OF PARTY AND PEOPLE
#488 Column Written 1/2/2001
Mumia Abu-Jamal, M.A.None are more hopelessly enslaved than those who falsely believe they are free.-- Goethe
For millions of African-Americans, the most recent election fiasco in Florida served as a bodacious affront, an assault on the senses, and a naked political evil.
On various talk shows, and in a number of columns published since the election, the voices and opinions of Blacks are often cast in the terms of “We Democrats,” or “Our Party,” and the like.
African-Americans, who participated quite strongly, and in great numbers during the most recent election, speak with a degree of party identification that is almost synonymous with the term, “democrat.” Not surprisingly, however, the voices of few, notable white Democrats, (to paraphrase a popular Clintonism) seem to “share your pain.”
For several reasons, such deep party identification (for either party, or indeed, for any party) seems dangerous, and counterproductive. History teaches us why, for over a century ago, after the Civil War, the vast majority of Black voters were solid Republicans. Historians Robin D. G. Kelley and Earl Lewis, in their excellent work, To make Our World Anew: A History of African Americans (Oxford, 2000), recall a charming scene of newly freedmen exercising their franchise, with a virtual army of Black women (who, like all women, couldn’t vote) keeping the brothers in line:
African-American men voted overwhelmingly for the Republican party, sometimes with a turnout as high as ninety percent, and African-American women supported their men’s decisions. As one Northern teacher described the scene at a polling place, “The colored women formed a line of one hundred or more, and ran up and down the line of voters, saying… ‘Now Jack, if you don’ vote for Lincum’s men I’ll leave ye.’” Planters complained that their field laborers left work to attend political rallies. In Richmond, Virginia, during the Republican state convention, the owners of the tobacco factories had to shut down because so many of their African American workers had gone to the convention. [Id., p. 279]
Such loyalty, however, did not result in reciprocal loyalty in the halls of government, where the Great Betrayal was being forged. In less than a decade or so, Reconstruction was sabotaged, and the newly-won rights of African-Americans, won on the battlefields, and earned with oceans of blood, sweat and tears, were sold away.
After decades of Republican betrayal of Black rights, the great Black journalist and editor of the Pittsburgh Courier, Robert Vann, would urge African-Americans to depart from the party once identified with Lincoln, “My friends, go turn Lincoln’s picture to the wall. That debt has been paid in full,” Vann wrote.
Nor is this written in praise of the Democrats, who at the time of the Civil War were nakedly, openly appealing to negrophobia and white supremacy. Democrats in the northern states of Ohio and Illinois condemned Lincoln’s Emancipation Proclamation as “another advance in the Robespierrian highway of tyranny and anarchy.” One Ohio Democrat amended the party platform slogan to call for “the Constitution as it is, the Union as it was, and the Niggers where they are” (meaning, in slavery and bondage).

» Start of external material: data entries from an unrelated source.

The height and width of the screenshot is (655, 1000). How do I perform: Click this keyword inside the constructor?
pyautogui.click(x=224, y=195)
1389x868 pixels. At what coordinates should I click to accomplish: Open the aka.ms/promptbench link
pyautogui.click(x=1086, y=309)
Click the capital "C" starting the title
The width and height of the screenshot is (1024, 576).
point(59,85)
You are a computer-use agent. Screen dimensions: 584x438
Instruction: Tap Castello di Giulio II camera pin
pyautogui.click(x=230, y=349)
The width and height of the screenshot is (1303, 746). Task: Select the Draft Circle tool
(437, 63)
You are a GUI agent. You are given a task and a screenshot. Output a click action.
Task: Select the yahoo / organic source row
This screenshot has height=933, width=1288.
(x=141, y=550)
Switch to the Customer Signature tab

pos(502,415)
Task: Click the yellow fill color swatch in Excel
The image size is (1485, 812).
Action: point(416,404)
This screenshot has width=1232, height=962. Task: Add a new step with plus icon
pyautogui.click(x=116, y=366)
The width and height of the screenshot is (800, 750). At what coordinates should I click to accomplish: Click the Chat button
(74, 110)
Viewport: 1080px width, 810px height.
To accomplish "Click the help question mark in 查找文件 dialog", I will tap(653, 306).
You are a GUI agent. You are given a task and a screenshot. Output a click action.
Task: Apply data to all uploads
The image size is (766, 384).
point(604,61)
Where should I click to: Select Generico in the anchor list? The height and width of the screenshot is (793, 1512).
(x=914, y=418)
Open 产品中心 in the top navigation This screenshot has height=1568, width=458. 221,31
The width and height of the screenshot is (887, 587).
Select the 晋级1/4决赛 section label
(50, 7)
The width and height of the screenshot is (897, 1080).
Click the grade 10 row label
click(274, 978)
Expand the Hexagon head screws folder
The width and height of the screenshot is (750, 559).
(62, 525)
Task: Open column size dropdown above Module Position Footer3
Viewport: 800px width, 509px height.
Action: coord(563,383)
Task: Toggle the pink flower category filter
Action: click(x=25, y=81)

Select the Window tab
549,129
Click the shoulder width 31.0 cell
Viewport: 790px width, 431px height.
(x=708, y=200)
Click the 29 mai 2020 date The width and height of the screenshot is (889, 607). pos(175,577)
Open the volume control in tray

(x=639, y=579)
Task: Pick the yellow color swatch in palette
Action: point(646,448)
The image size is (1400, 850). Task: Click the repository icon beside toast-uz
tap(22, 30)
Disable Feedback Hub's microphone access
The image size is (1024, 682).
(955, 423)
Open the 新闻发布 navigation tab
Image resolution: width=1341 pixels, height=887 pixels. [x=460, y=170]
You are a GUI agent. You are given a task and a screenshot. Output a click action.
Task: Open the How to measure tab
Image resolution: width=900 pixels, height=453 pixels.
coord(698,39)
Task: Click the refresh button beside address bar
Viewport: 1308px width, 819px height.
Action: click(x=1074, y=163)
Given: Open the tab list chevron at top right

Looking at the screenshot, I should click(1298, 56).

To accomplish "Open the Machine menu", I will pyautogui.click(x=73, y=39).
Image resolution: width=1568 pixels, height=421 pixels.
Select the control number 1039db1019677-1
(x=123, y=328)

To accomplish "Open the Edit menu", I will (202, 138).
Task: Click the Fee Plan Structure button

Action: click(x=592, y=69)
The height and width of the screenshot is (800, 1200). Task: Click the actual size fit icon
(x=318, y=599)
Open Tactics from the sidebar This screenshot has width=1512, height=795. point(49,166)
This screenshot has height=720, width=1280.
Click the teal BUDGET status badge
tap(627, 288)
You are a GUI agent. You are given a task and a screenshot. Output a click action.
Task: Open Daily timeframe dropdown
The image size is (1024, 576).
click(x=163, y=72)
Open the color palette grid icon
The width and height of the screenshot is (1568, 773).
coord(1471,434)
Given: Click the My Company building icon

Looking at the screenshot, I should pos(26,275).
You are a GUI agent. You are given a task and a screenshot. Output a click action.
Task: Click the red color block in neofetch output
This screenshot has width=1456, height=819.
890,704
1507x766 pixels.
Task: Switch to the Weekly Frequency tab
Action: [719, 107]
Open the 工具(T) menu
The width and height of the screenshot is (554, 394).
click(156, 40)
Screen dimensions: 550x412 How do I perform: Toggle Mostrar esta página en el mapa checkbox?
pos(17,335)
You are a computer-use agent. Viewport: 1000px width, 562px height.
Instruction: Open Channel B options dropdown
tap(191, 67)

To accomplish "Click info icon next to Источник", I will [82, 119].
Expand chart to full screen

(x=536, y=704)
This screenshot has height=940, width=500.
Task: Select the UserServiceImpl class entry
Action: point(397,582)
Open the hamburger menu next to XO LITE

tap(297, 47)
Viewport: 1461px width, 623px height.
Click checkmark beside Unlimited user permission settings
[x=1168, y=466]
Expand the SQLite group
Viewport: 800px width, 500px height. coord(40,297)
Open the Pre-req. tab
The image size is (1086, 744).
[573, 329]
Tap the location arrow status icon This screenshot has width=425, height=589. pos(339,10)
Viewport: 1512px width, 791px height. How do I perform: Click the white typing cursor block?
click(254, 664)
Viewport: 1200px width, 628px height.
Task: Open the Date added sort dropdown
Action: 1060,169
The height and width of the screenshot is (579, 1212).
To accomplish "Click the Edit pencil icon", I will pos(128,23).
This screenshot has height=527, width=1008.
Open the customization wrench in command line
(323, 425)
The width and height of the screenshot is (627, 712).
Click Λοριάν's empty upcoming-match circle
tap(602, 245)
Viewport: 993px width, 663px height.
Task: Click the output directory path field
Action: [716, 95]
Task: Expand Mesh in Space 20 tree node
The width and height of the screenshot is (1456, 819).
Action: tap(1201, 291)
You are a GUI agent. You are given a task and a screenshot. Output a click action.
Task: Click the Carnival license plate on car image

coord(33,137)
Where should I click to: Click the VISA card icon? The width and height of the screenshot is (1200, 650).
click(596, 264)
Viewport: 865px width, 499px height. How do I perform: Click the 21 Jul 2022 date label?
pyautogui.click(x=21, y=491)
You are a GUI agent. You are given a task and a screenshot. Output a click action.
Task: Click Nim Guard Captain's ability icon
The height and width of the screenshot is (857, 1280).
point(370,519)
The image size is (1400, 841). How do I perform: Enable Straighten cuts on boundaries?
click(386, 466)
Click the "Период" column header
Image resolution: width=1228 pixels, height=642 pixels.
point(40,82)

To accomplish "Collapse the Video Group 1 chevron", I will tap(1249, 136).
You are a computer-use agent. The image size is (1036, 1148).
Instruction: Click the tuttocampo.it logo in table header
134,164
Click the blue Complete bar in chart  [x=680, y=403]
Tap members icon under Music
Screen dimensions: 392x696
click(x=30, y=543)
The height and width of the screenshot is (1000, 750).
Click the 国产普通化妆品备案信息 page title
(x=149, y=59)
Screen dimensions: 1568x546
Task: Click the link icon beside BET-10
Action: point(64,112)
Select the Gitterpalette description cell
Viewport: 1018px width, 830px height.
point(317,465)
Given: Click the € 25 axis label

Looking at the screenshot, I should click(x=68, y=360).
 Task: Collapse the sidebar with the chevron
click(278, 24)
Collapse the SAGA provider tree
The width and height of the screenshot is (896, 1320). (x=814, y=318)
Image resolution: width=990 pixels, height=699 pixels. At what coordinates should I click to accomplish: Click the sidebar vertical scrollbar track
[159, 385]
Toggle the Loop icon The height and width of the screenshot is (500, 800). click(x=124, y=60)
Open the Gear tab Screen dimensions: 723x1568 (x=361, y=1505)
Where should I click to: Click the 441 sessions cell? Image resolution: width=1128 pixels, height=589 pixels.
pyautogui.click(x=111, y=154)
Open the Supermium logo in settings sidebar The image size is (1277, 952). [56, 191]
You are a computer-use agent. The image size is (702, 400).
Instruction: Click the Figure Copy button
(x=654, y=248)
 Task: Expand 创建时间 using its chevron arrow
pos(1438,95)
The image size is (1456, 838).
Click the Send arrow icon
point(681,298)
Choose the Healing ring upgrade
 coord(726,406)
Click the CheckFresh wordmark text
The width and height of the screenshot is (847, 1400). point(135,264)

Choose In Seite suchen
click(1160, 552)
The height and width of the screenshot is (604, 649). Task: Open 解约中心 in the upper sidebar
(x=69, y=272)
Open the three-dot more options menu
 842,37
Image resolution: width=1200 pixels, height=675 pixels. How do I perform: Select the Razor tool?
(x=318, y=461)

The point is, that a political party is a tool, that either serves the interests of one’s community, or it doesn’t. And the goal of all politics is power. The power to be free. The power to be let alone. The power to utilize the resources of the social organism, to repair that organism. Power.
How did the heads of the party respond to the fiasco in Florida?
Have they? Or have they sat in silence, cutting their own deals, looking out for their own – interests?
The now-infamous Hayes-Tilden Compromise, of over a century ago, that once again placed political power in the hands of a man who lost the popular vote for president, yet was awarded the electoral nod, was a dangerous stepping-stone that led to the removal of federal troops in the south, and the erection of white terrorist groups, like the KKK throughout the South. Their object? To continue to exploit Black labor at the lowest possible cost, for the greatest gain. That was the reward, for Black loyalty to a party, that earned over 90% of Black votes.
A political party is not a religion. Because one’s Mom or Dad belonged to a certain political party doesn’t mean you have to do the same. Think about your communal interest.
What would happen if millions of Blacks switched from Democrats to Independents in the next few weeks? Do you really think that the national Democratic Party would continue to take Black votes for granted?
Think about it and learn from history.